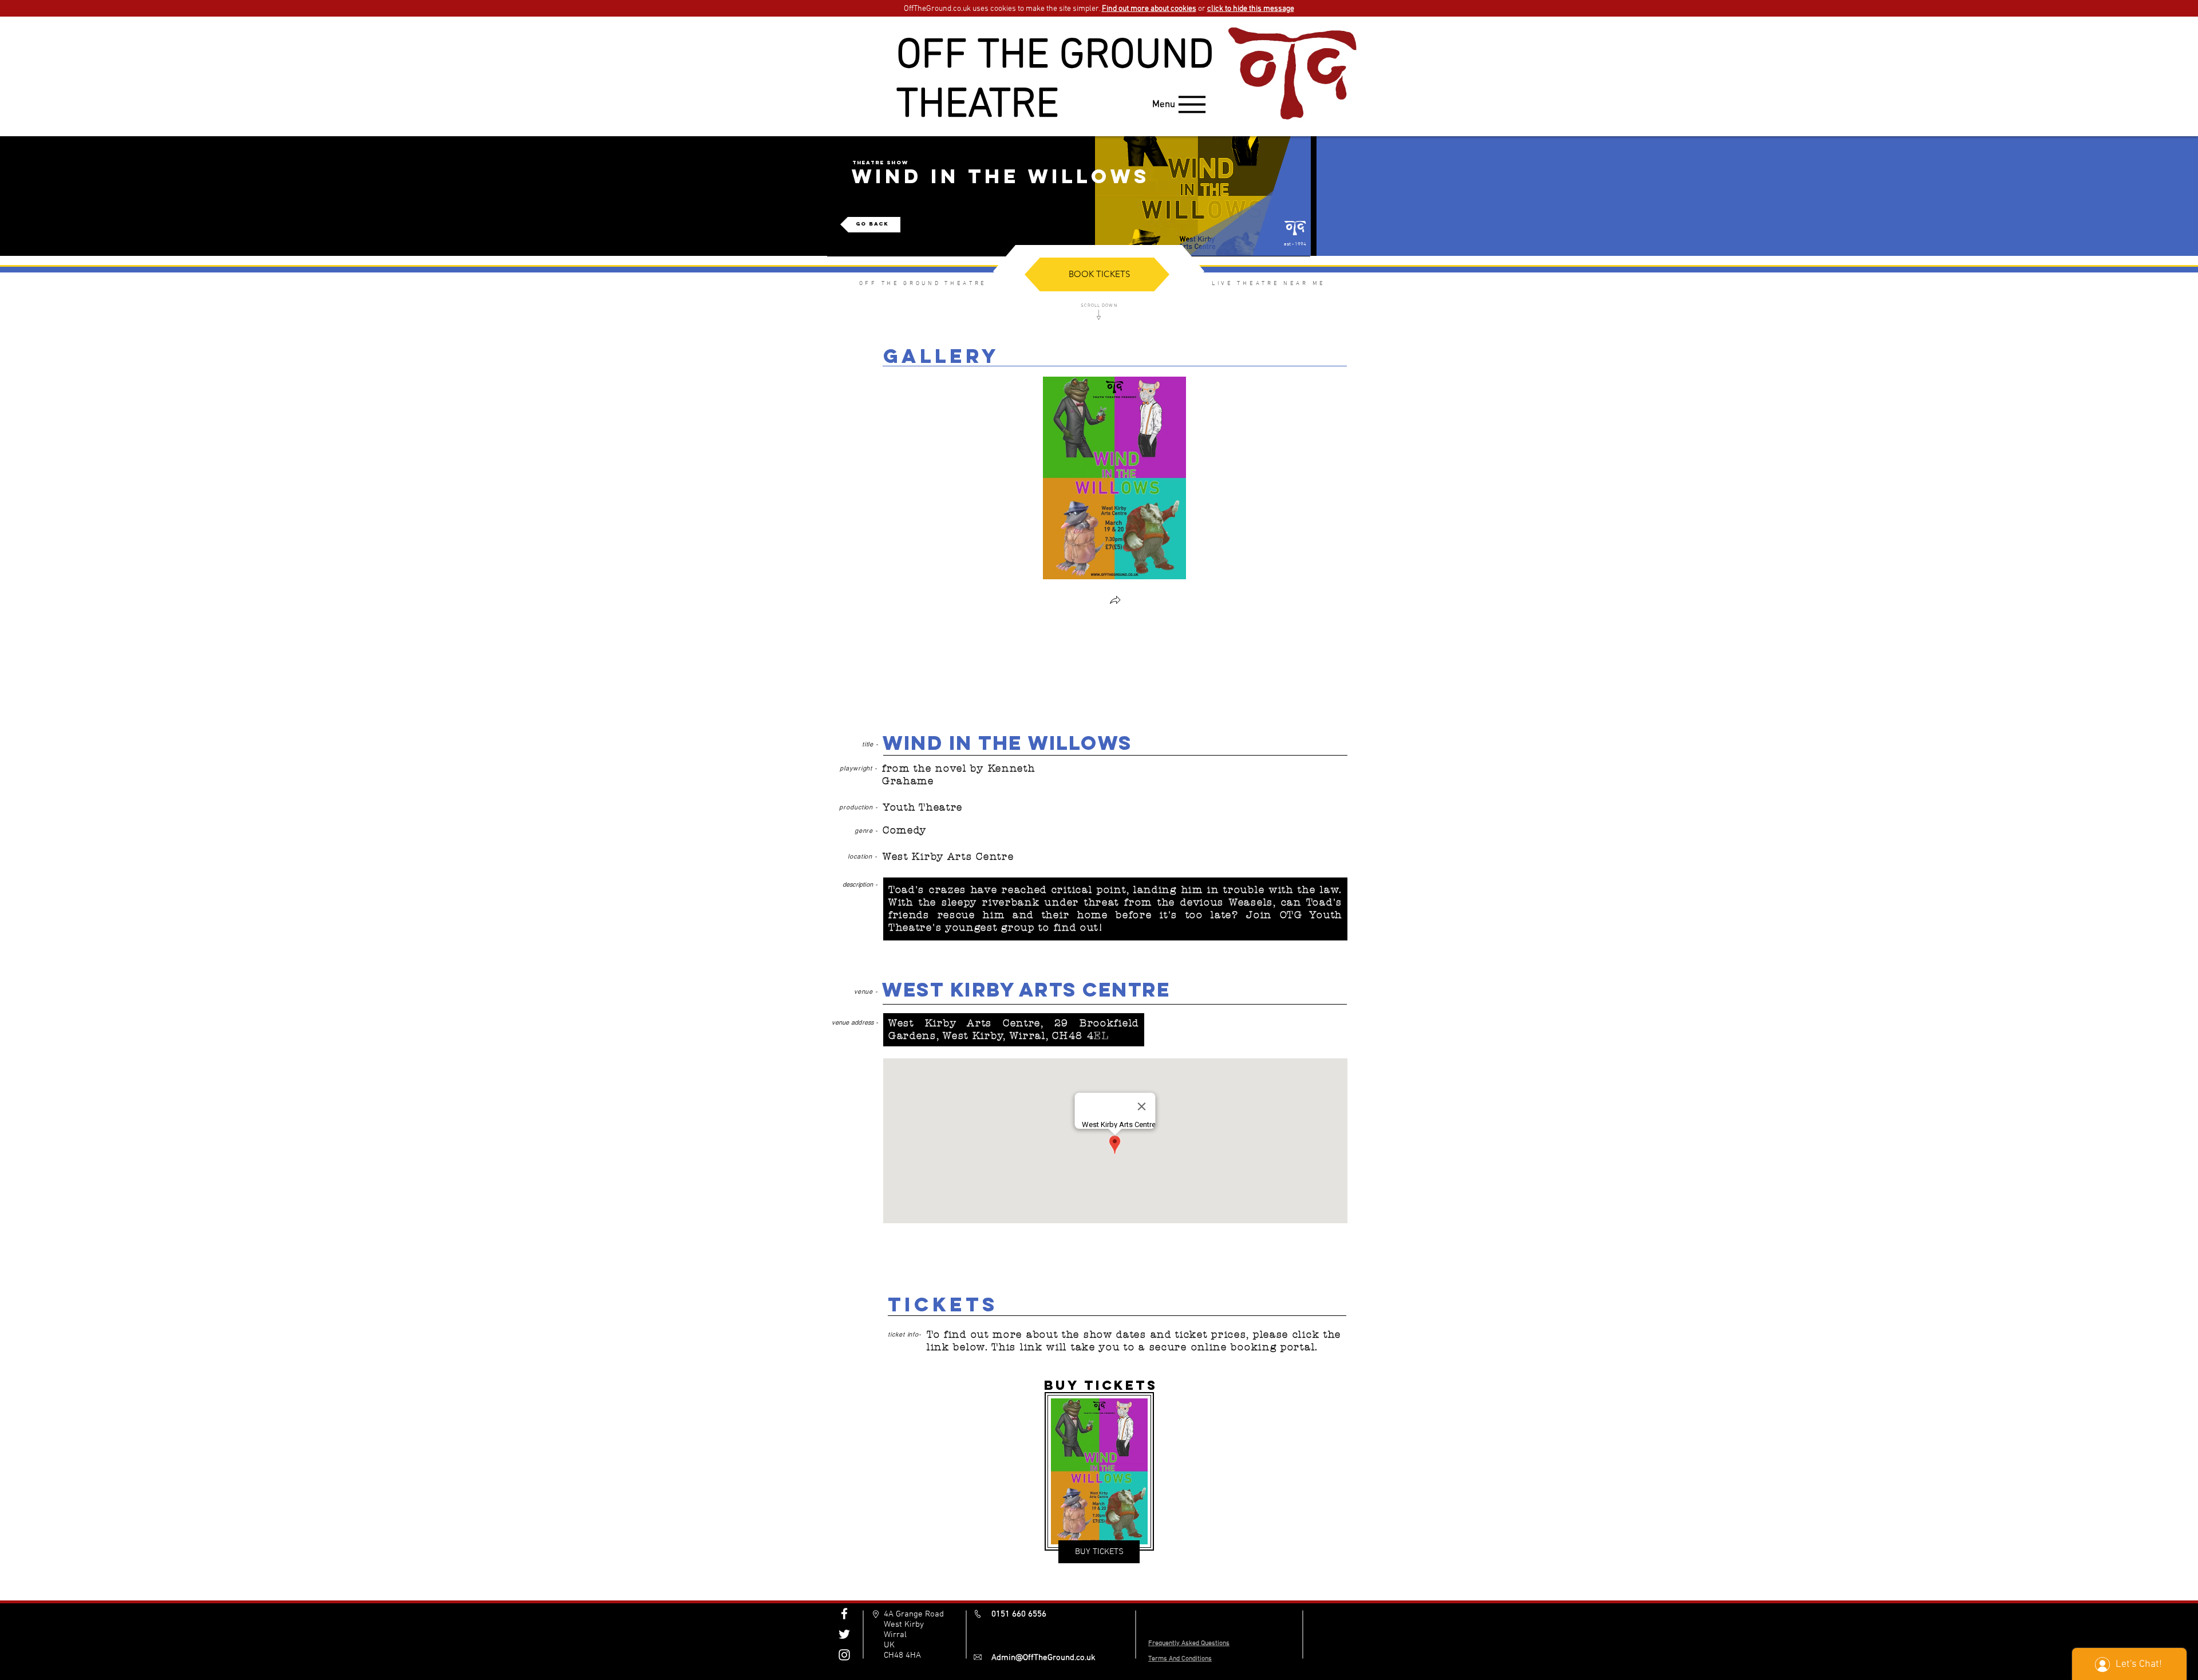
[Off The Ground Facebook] (844, 1613)
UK (889, 1645)
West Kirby (904, 1624)
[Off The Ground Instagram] (844, 1654)
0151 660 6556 (1018, 1614)
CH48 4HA (902, 1655)
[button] (1115, 601)
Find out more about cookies (1149, 9)
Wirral (895, 1635)
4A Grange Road (914, 1614)
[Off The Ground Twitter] (844, 1634)
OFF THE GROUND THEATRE (1055, 81)
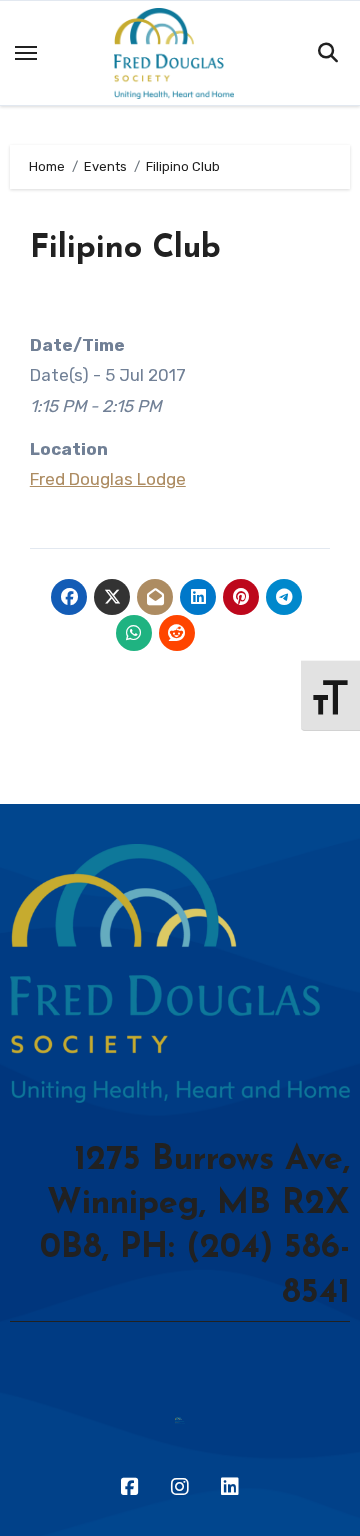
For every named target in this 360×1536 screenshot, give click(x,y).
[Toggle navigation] (26, 53)
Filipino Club (125, 249)
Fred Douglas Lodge (108, 479)
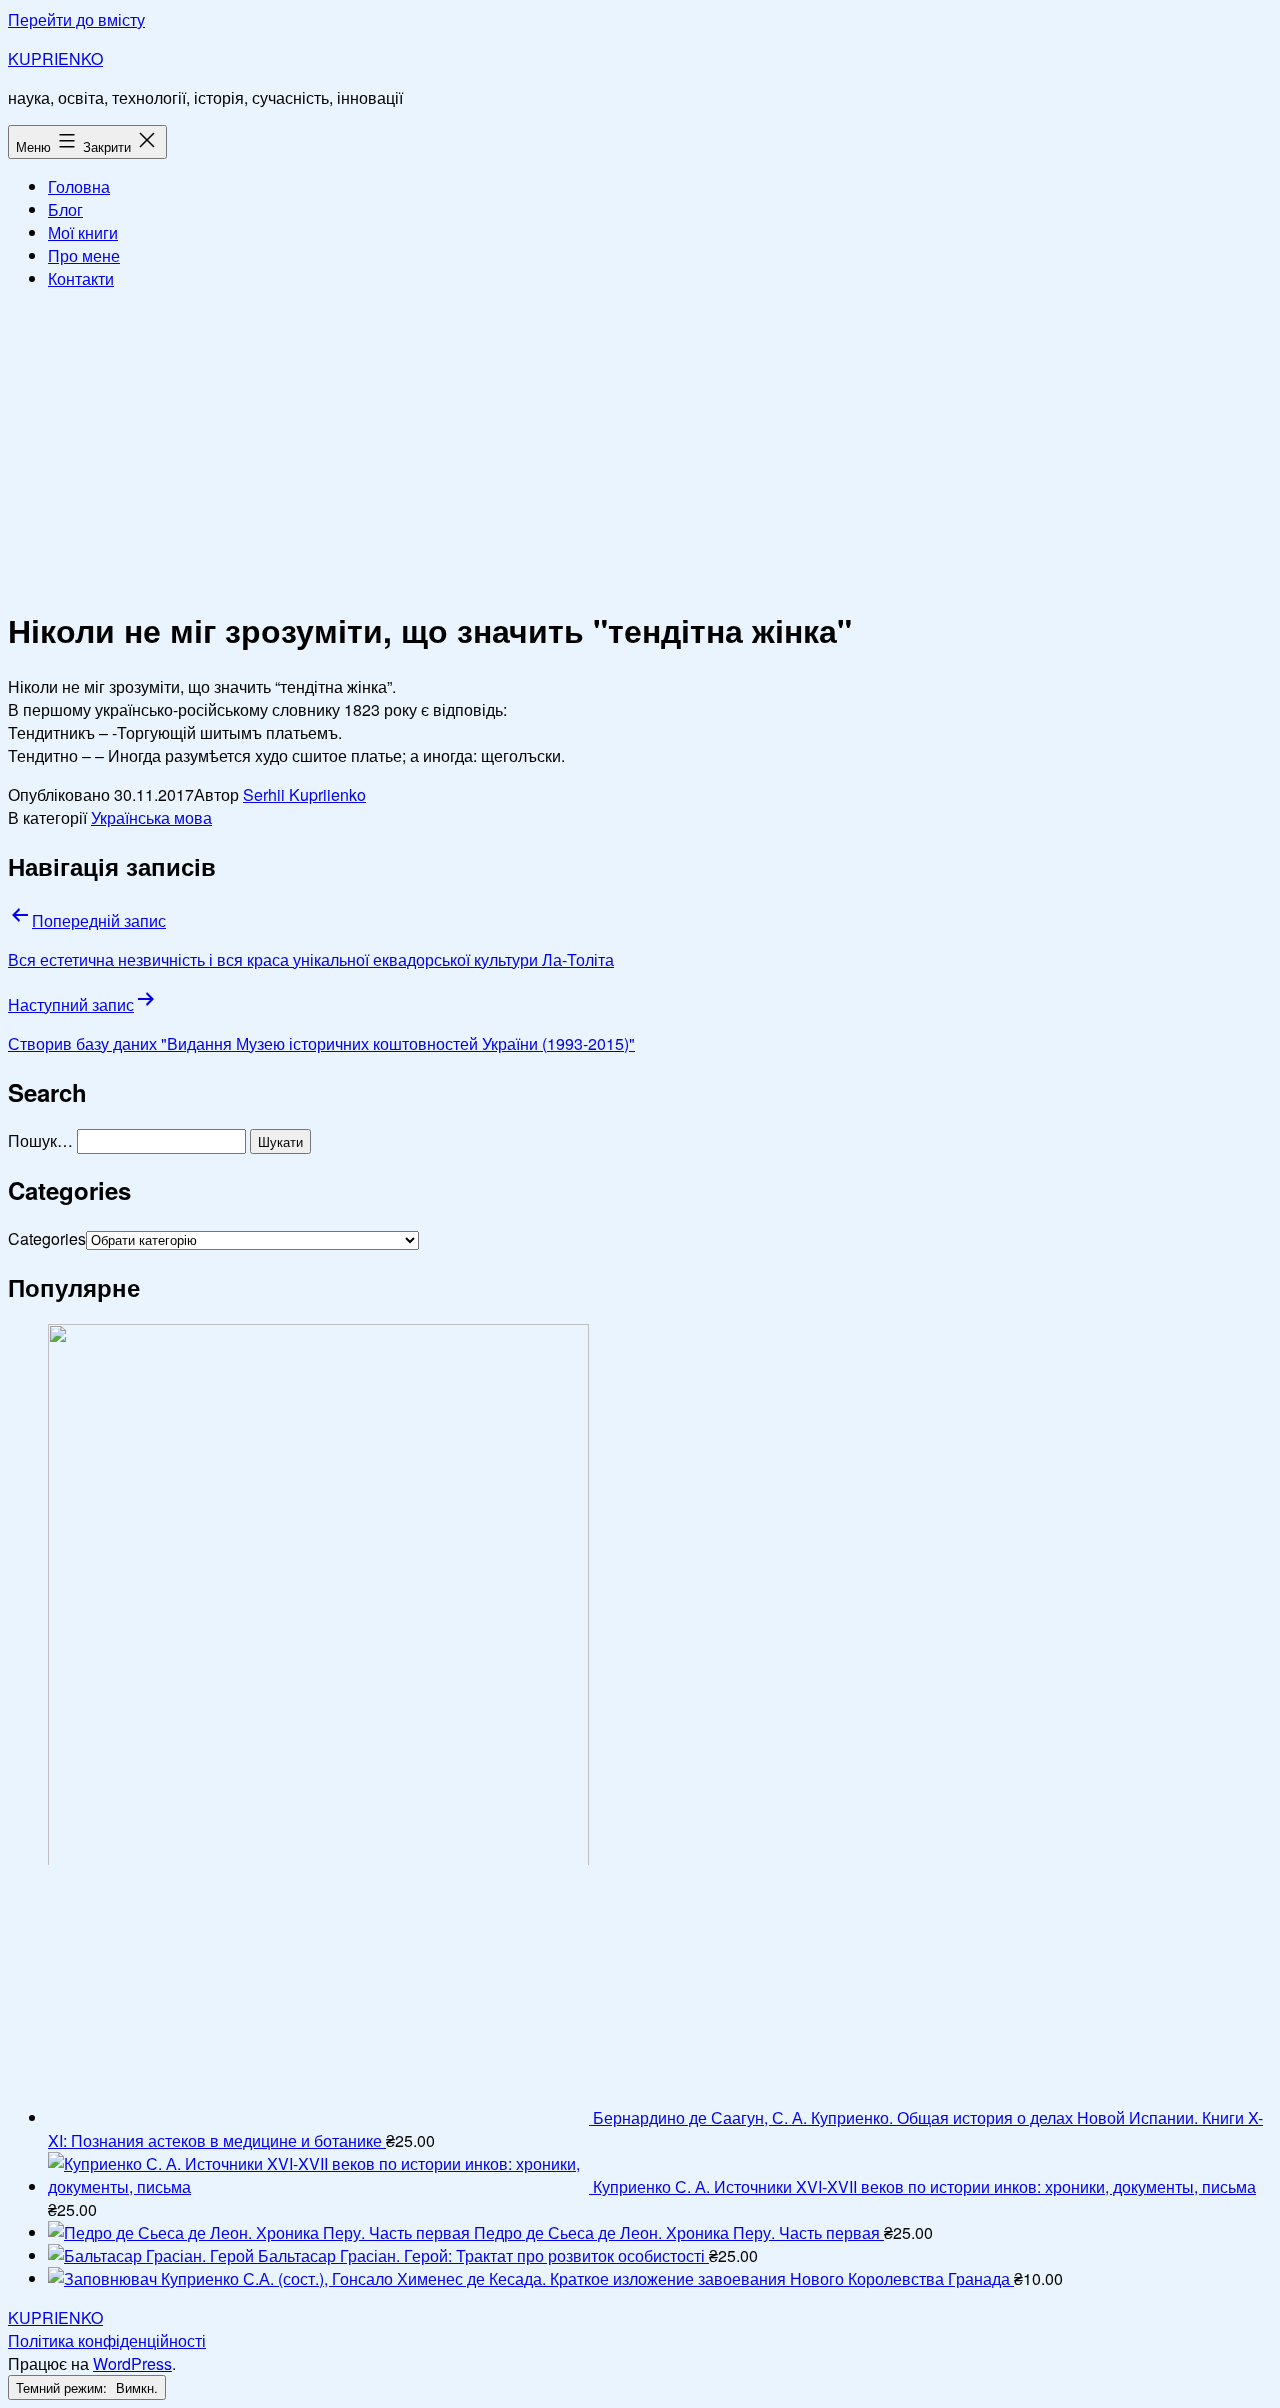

___

(WORK ITEM) Leave out the pictures and copy exactly the lines from the one with "[Toggle navigation] (26, 53)" through the last line of the records above.

(RESPONSE AREA)
[Toggle navigation] (26, 53)
Filipino Club (125, 249)
Fred Douglas Lodge (108, 479)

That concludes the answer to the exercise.